The European Society for Medical Oncology (ESMO) is slanted toward clinical medicine, and plenary sessions at the ESMO Virtual Congress 2020 featured phase III trials on approved drugs.

But there were smaller sessions devoted to basic science as well.

At one of those sessions, the Monday proffered paper session on basic science, several researchers shared new insights into metastasis.

Metastases are the cause of a large majority of cancer deaths, and treatment options against them remain far more limited than against primary tumors. By understanding their basic biology better, it may be possible to gain more of an upper hand against metastases, which currently mark the point when a cancer has become incurable.

Lone wolf or wolfpack?

To set up shop away from the primary tumor, metastatic cells first have to travel, and the dominant theory about how they do so could be described as the lone wolf theory.

But in some cases, cancer cells may travel more like a wolfpack.

Emmanuel Dornier, postdoctoral fellow at the Gustave Roussy Institute, described what he and his colleagues have termed TSIPs, for tumor spheres with inverted polarity. TSIPs, Dornier said, are "very efficient initiators of metastasis in colorectal cancer."

Dornier described the approach used in the lab of his mentor Fanny Jaulin as "translational cell biology."

"It is important to be as close to the patient as possible when you are studying invasion," he explained, and he and his colleagues have achieved this proximity by working cells they procure directly from surgeries and propagate as explants, organoids or patient-derived xenografts.
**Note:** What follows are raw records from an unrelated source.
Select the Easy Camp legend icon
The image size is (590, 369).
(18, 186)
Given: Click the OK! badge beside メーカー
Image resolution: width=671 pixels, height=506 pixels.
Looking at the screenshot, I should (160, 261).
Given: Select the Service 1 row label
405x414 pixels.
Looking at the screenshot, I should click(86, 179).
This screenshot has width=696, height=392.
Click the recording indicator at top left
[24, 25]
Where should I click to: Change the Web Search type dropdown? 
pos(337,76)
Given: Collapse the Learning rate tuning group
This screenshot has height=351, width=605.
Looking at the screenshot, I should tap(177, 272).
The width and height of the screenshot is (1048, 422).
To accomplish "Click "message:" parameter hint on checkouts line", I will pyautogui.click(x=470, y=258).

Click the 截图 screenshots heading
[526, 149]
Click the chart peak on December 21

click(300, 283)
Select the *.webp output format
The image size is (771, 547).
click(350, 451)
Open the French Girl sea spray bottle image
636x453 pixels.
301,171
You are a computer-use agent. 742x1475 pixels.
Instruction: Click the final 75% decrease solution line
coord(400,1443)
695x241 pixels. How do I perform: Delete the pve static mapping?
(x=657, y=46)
TSIPs were identified in Jaulin's lab, in work described in Nature Cell Biology in 2018, through profiling peritoneal effusions from colorectal cancer (CRC) patients with advanced metastatic disease.

When the team looked for cells that could seed metastases in the effusions, they found that they differed from the classic model of metastasis seeding cells in two ways.

First, Dornier recounted, "they were not actually single cells, but rather clusters of a few hundred cells" that "behaved like coordinated super-cells," enabling them to invade throughout the peritoneal space.

The cells also have inverted apical-basal polarity. Epithelial cells normally have an apical outside and a basal inside, but the TSIPs had basal markers on the outside. This reduced their adhesiveness to surfaces.

At the ESMO meeting, Dornier described new insights into how TSIPs migrate. His team demonstrated that the cells were propelled by a mechanism he called amoeboid migration, which depended on the contractility of the "molecular motor" proteins actin and myosin, which are best known for their role in muscle contraction.

"Collective amoeboid migration relies on the contractility of actin and myosin, and thus occurs in non-adhesive environments like the lumen of blood and lymphatic vessels," he explained. And "these are interfaces that cancers are going to find when they are doing their metastatic migration."

The findings have therapeutic implications; in their abstract, the researchers conclude their work "suggests that therapies targeting adhesive properties of cancer cells might be unsuccessful and unravels a new therapeutic avenue to limit the metastatic spread of CRCs." (Dornier, E. et al. Eur Soc Med Oncol (ESMO) Congr (Sept 18-22, Madrid) 2020, Abst 10 ; Zajac, O. et al. Nat Cell Biol 2018, 20: 296).